Who benefits from state-mandated start date for schools?
By Roger Pitt
Does the high school fall sports season begin too soon, or the start of the school year too late?
Most area school districts began classes Thursday. Friday marked the playing of the third game of the 2016 football season. It ends Nov. 17 and 18 with the division playoffs at Camp Randall in Madison.
It is a chicken and the egg conundrum. It is debatable, with varied opinions, including those along End Stool row.
Labor Day, falling two days after school convened, added to the debate because of the three-day break.
“Ridiculous,” Tom Handschke said. “There is two days of school and then take Monday off. School should begin after Labor Day.”
Cindy Ritchie has a different perspective. “School could have started a week or two earlier. Everybody gets antsy with the long time off, the parents and kids both.”
Cindy opened her cell phone, displaying a selfie of her granddaughter, a senior, holding a card, “my first, last-day of school.”
For Sarah, it was her first day as a mom having a child ride on the bus for his first day of kindergarten. “It was bittersweet,” she said. The parting was short, as she delivered a caterpillar to school so Parker could exhibit it at show and tell.
Randy, another End Stool visitor, is opposed to starting before Labor Day. He and his family went north for vacation the week school started. His son Ken was not happy. He was out-fished by both his dad and sister Dakota. He just smiled when asked about missing school.
This column called the Labor Day starting rule as a “dumb law” when a resolution in August 1998 was unanimously passed by the Governor’s Council on Tourism.
It was dumb at that time because for many students and teachers involved in the fall sports program their clock began ticking two weeks earlier with mandatory practice before first competition.
The number of students and teachers has increased since with more sports for both boys and girls.

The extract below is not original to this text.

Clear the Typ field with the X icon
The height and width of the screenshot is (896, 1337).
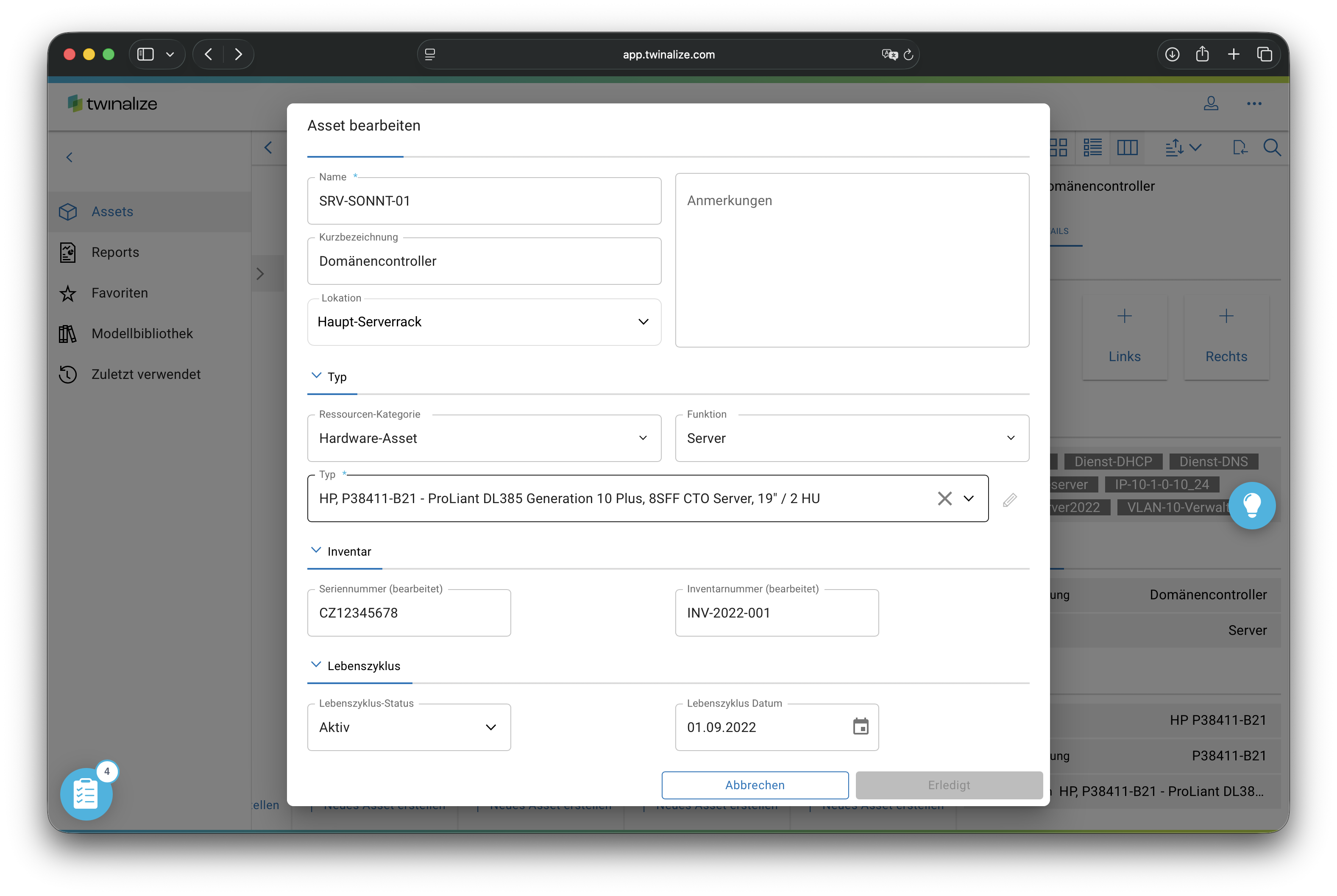point(944,498)
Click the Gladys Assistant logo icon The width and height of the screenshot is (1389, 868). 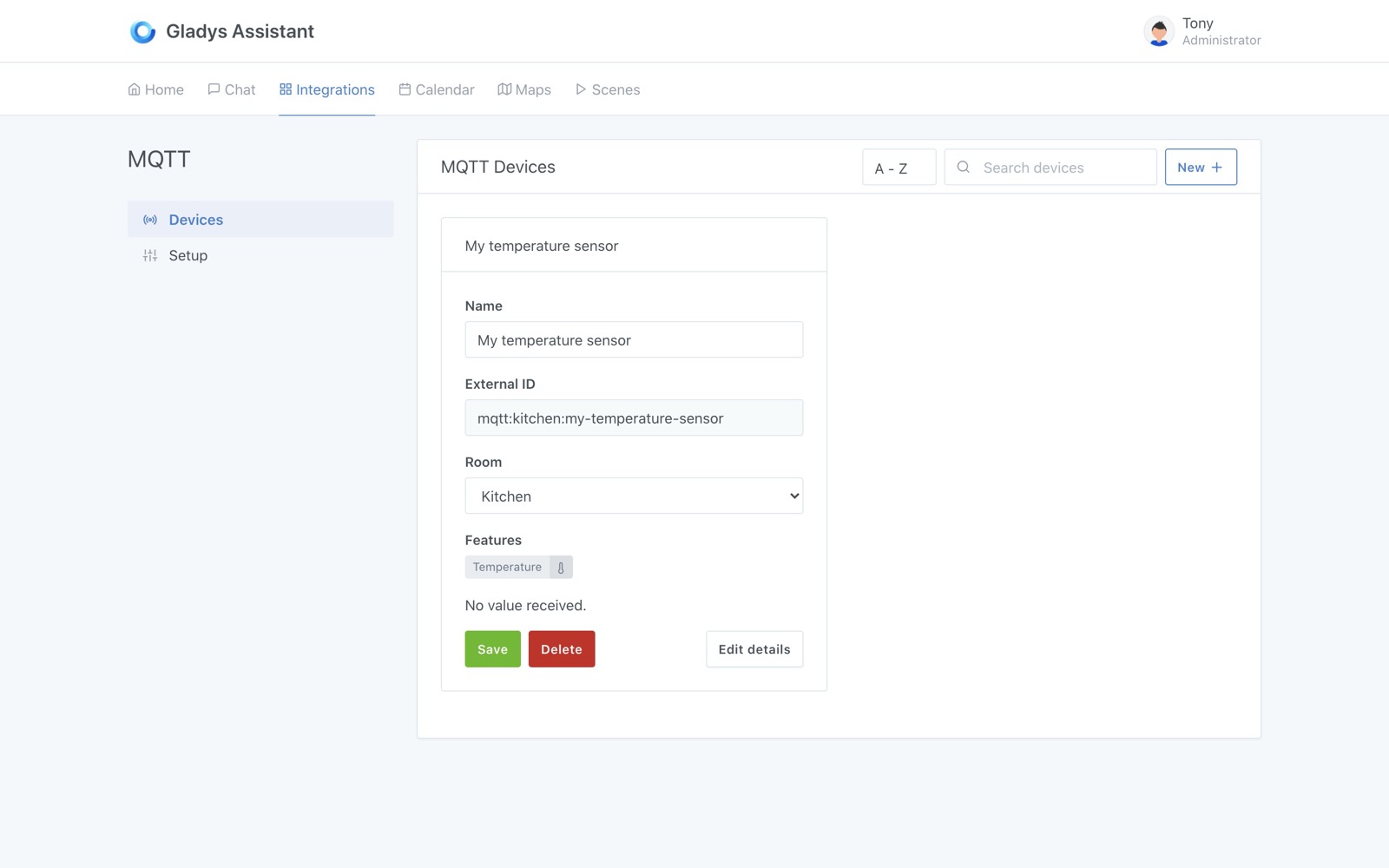(x=142, y=30)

Practice began Aug. 2 because schedules, especially for football, have games starting earlier to accommodate the expanded field of teams in the state playoff series.
The high school coaches association is discussing the logistics of beginning that early. Next year uniforms will be doled out July 31, and practice on Aug. 1.
Most schools played their third game of the season on Friday. Boys and girls in other sports also are weeks into their schedule.
Other ‘dumb rules’ have been enacted by state politicians.
To this writer the “no call” is a dumb law. The calls are irritating and should be stopped, but without strict enforcement of the violations and callers ignoring the list, it is blatantly dumb. The authors were not dumb, exempting ‘political calls’ from the ‘no call’ list.
Several “dumb laws” were protective of the state’s “America’s Dairyland State” title.
A few examples: it was illegal to serve apple pie without cheese; margarine was illegal; all yellow butter substitute was banned, and Limburger cheese required a master cheese maker’s license.
The laws were routinely violated by smuggling margarine across the Illinois and Michigan borders, instead of buying the plastic bag of colorless margarine. It had a dot of food dye that was kneaded until it almost resembled butter, instead of Crisco.
Other dumb laws:
The government may not prohibit manual flushing urinals.
Livestock have the right-of-way on public roads.
Whenever two trains meet at an intersection of said tracks, neither shall proceed until the other has. It is illegal to throw rocks at a railroad car.
I grew up in Amherst Junction where the Green Bay & Western intersected with the Soo Line.
I can see the engineer and brakeman from the trains duke it out to determine which train would move first. I don’t remember any of us throwing stones at the trains, but it seems too much of a temptation for young boys to resist.
I doubt anybody not on Social Security remembers the margarine controversy.